───── RECORD SET

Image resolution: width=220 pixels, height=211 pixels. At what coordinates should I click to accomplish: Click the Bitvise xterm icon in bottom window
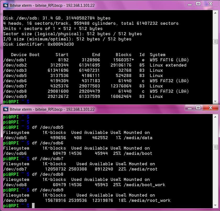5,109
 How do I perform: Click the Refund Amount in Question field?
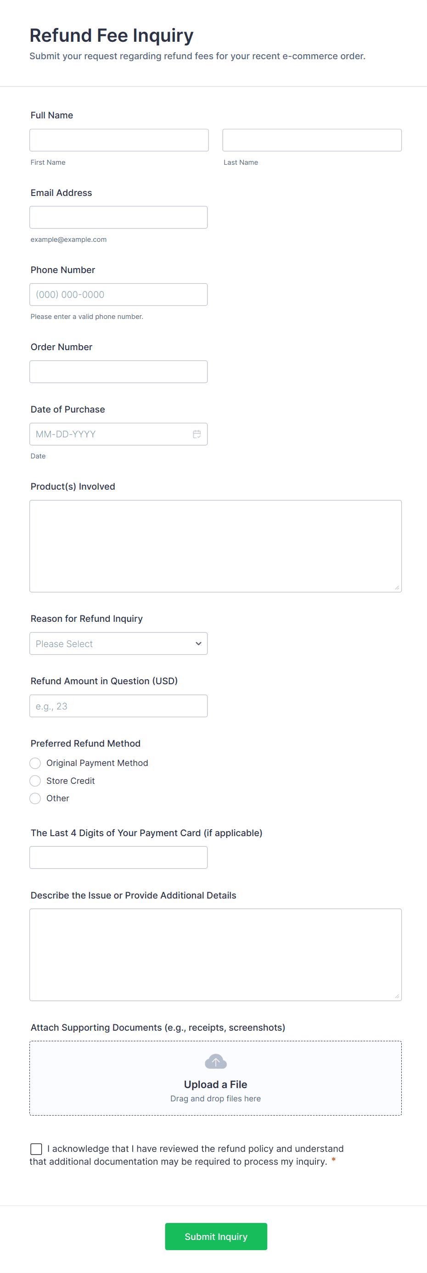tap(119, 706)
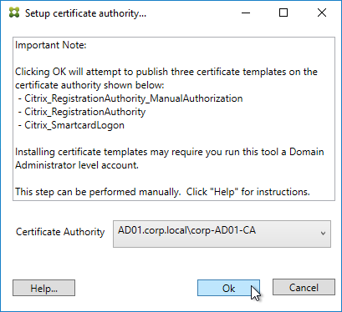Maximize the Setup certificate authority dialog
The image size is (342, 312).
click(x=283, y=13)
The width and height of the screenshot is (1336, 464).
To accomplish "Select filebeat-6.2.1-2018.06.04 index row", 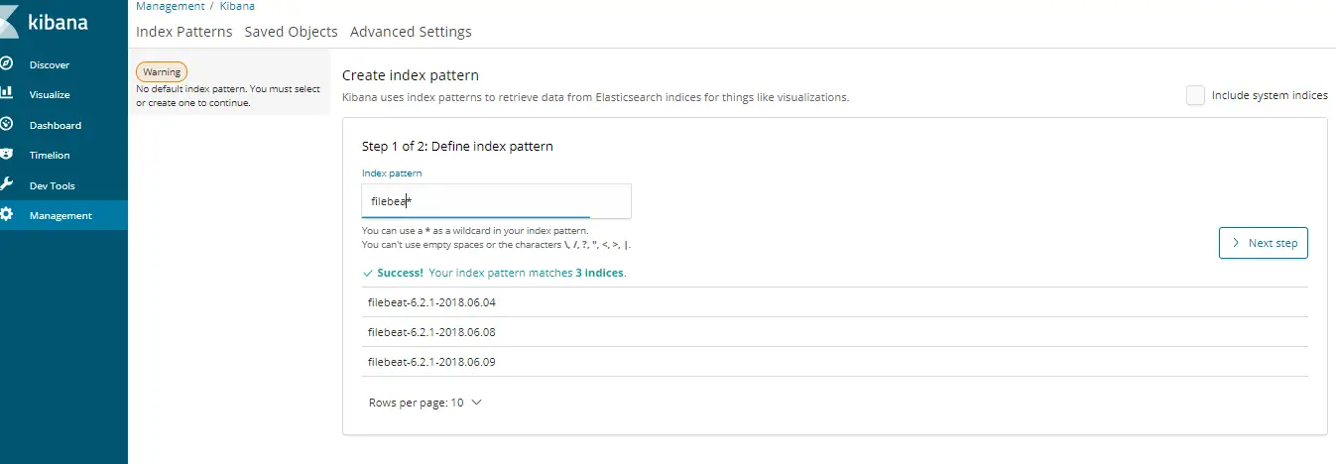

──────────
───── RECORD SET

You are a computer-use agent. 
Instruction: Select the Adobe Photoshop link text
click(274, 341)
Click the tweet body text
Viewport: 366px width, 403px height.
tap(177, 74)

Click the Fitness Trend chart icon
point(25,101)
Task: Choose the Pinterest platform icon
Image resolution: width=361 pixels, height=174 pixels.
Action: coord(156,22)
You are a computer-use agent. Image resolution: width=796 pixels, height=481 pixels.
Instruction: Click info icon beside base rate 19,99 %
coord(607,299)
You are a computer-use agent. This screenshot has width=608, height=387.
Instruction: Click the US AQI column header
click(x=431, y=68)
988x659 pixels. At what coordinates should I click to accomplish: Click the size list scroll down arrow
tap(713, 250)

──────────

Pull out all lines of the data with the string "screenshot".

__TASK OUTPUT__
The width and height of the screenshot is (1336, 464).
You are a computer-use agent. This screenshot has width=608, height=387.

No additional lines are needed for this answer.